Removal of atmospheric carbon dioxide is a critical part of our nation’s goal of net-zero greenhouse gas emissions by mid-century. Akash Dhruv is developing a numerical framework to model chemical separation of CO2 at solid-fluid interfaces for industrial-scale computational fluid dynamics simulation of direct air capture (DAC). Dhruv will apply this framework to characterize the effects of ambient air flow, turbulence, heat transfer and design of solid adsorbent surfaces on the performance and efficiency of DAC processes. His research will be complementary to existing research in DAC that focuses on synthesis of adsorbent materials; he will add the component for process design.
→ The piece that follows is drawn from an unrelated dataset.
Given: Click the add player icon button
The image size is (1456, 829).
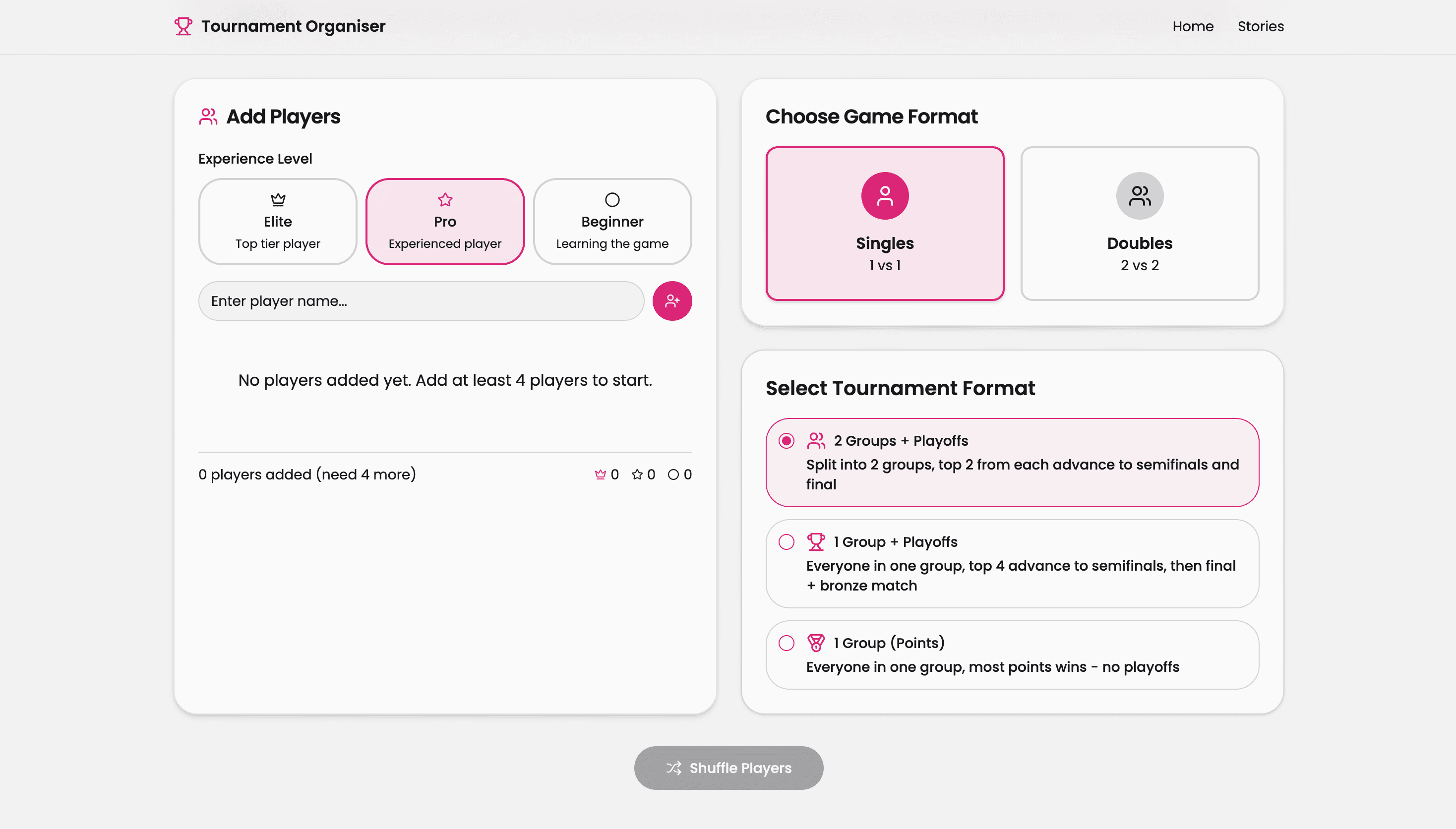Looking at the screenshot, I should click(x=672, y=300).
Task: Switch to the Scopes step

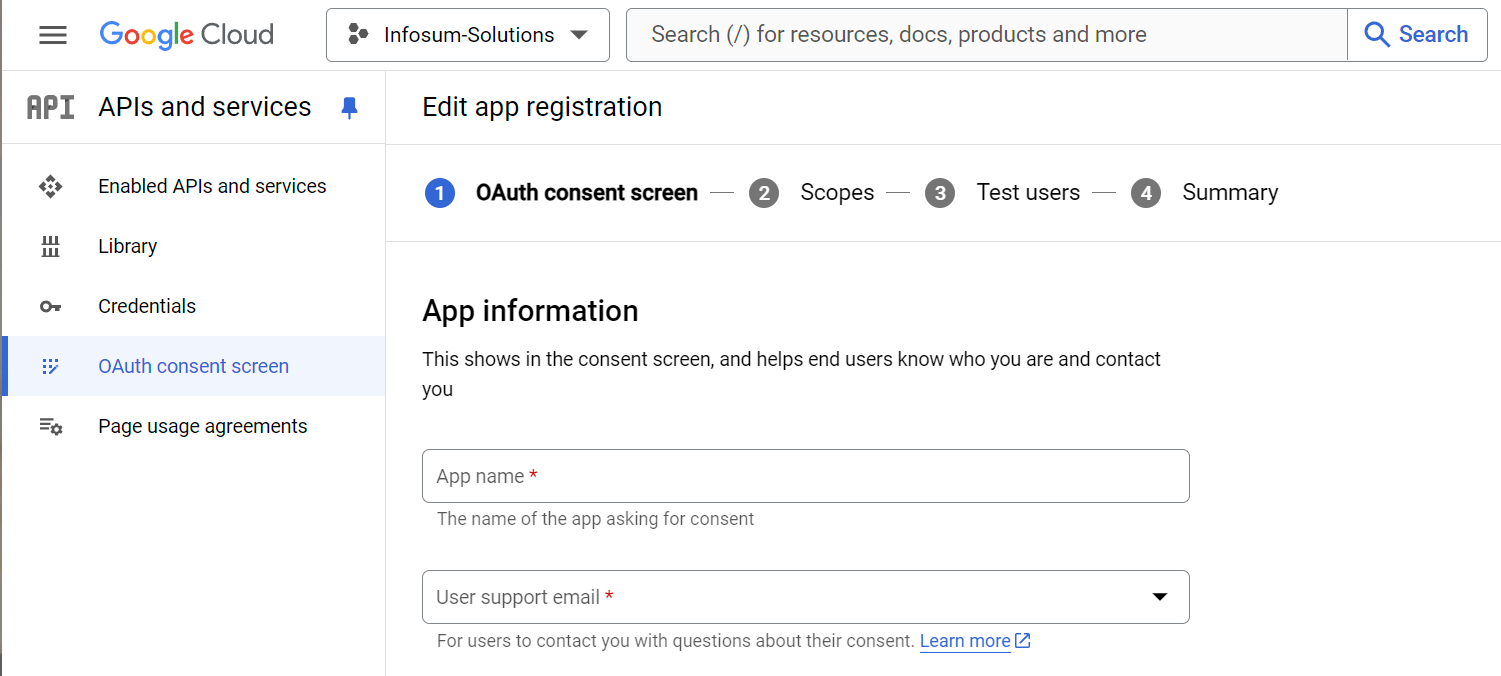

David Lenz will use innovative techniques for natural language processing to improve gamma-ray spectroscopy. In gamma-ray spectroscopy, the underlying structure of atomic nuclei is inferred from the patterns of gamma rays emitted during the decay of excited nuclear levels. The format of this gamma ray data is strikingly like the data used to train natural language models, which power everything from voice assistants to sentiment analysis of social media posts. By leveraging the success of these natural language methods, Lenz and a collaborator from the Physics Division aim to increase the detection of subtle patterns in spectroscopic data.
Robert Underwood will apply his expertise in data compression and optimization to problems in high-resolution tomography. Improvements in sensor resolution and data acquisition rates have raised issues regarding moving and storing large datasets. While data compression has been applied to areas such as serial crystallography and ptychography, tomography has different data structures and compression requirements. Robert Underwood will collaborate with the X-ray Science division to create, evaluate and optimize a lossy compression workflow to accelerate streaming and reduce storage needs for 3D and 4D tomography studies.
The LDRD Seed Awards are made to the laboratory’s postdoctoral and early career researchers to encourage them to pursue new (and perhaps high-risk, high return) approaches to complex problems.